2. | PROPOSED AMENDMENT TO THE ARTICLES OF ASSOCIATION |
The Board has agreed by signing to approve, among others, the resolution in relation to the Proposed Amendment on 13 June 2022.
To meet the needs of business operation, the Company proposed to expand the scope of business of the Company. Accordingly, the Articles of Association has to be amended to reflect such change to the scope of business.
The details of the Proposed Amendment are as follows:
No. | Existing Article | Proposed Amendment | ||
Article 19 | The business activities of the Company shall fall within the scope of operation approved by relevant competent authorities.
The scope of business of the Company covers: (1) provision of scheduled and non-scheduled domestic, regional and international air transportation services for passengers, cargo, mail and luggage; (2) undertaking general aviation services; (3) provision of aircraft repair and maintenance services; (4) acting as agent for other domestic and international airlines; (5) provision of air catering services; (6) engaging in other airline or airline-related business, (limited to insurance agency business personal accident insurance); (7) provision of airline ground services; (8) aviation training; (9) asset leasing services; (10) project management and technical consultancy services; (11) sales of aviation equipment; (12) travel agency business; (13) merchandise retail and wholesale; (14) health and medical examination services; all subject to approval by company registration authorities. | The business activities of the Company shall fall within the scope of operation approved by relevant competent authorities.
The scope of business of the Company covers: (1) provision of scheduled and non-scheduled domestic, regional and international air transportation services for passengers, cargo, mail and luggage; (2) undertaking general aviation services; (3) provision of aircraft repair and maintenance services; (4) acting as agent for other domestic and international airlines; (5) provision of air catering services; (6) engaging in other airline or airline-related business, (limited to insurance agency business personal accident insurance); (7) provision of airline ground services; (8) aviation training; (9) asset leasing services; (10) project management and technical consultancy services; (11) sales of aviation equipment; (12) travel agency business; (13) merchandise retail and wholesale; (14) health and medical examination services; (15) internet retail; (16) internet life service platform (including internet travel platform, internet accommodation platform, internet retail platform, etc.); (17) concurrent- business insurance agent services: property insurance, health insurance, life insurance; (18) trade agency; (19) professional design services; (20) telecom value-added services; (21) internet advertising services; (22) other advertising services; (23) internet data services; (24) internet information services; (25) information system integration services; (26) internet of things technical services; (27) economic and business consulting services; (28) information technology consulting services; (29) other professional consulting and investigations; all subject to approval by company registration authorities. |
Except for the clause as stated above, other clauses in the Articles of Association remain unchanged.
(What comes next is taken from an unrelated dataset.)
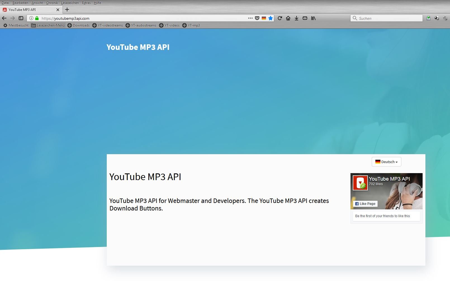450x281 pixels.
Task: Open the Lesezeichen-Menü bookmarks folder
Action: [48, 25]
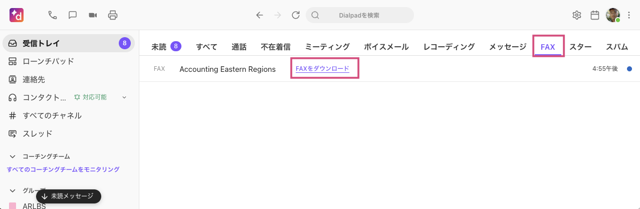Open the three-dot more options menu

629,15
The Proposed Amendment is subject to the approval of the Shareholders by way of a special resolution at the AGM, and the obtaining of any approval, endorsement or registration (as applicable) from or with the relevant government authorities in the PRC.
3. | AGM |
A notice convening the AGM to be held at 9:30 a.m. on Thursday, 30 June 2022 at No. 3301 Conference Room, 33th Floor, China Southern Airlines Building, No. 68 Qixin Road, Bai Yun District, Guangzhou, Guangdong Province, the PRC, a form of proxy for the AGM and a reply slip have been despatched by the Company on 16 May 2022 and are also published on the websites of the Stock Exchange (http://www.hkexnews.hk) and the Company (http://www.csair.com).
A supplemental notice setting out the additional resolution to be resolved at the AGM is set out on pages 6 to 7 of this circular. Whether or not you intend to be present at the AGM, you are requested to complete the accompanying second form of proxy in accordance with the instructions printed thereon and return the same to the branch share registrar of the Company in Hong Kong, Hong Kong Registrars Limited at 17M Floor, Hopewell Centre, 183 Queen’s Road East, Wanchai, Hong Kong, no later than 24 hours before the time fixed for holding the AGM or any adjournment thereof. Completion and return of the second form of proxy will not prevent you from attending and voting at the AGM or any adjournment thereof if you so wish.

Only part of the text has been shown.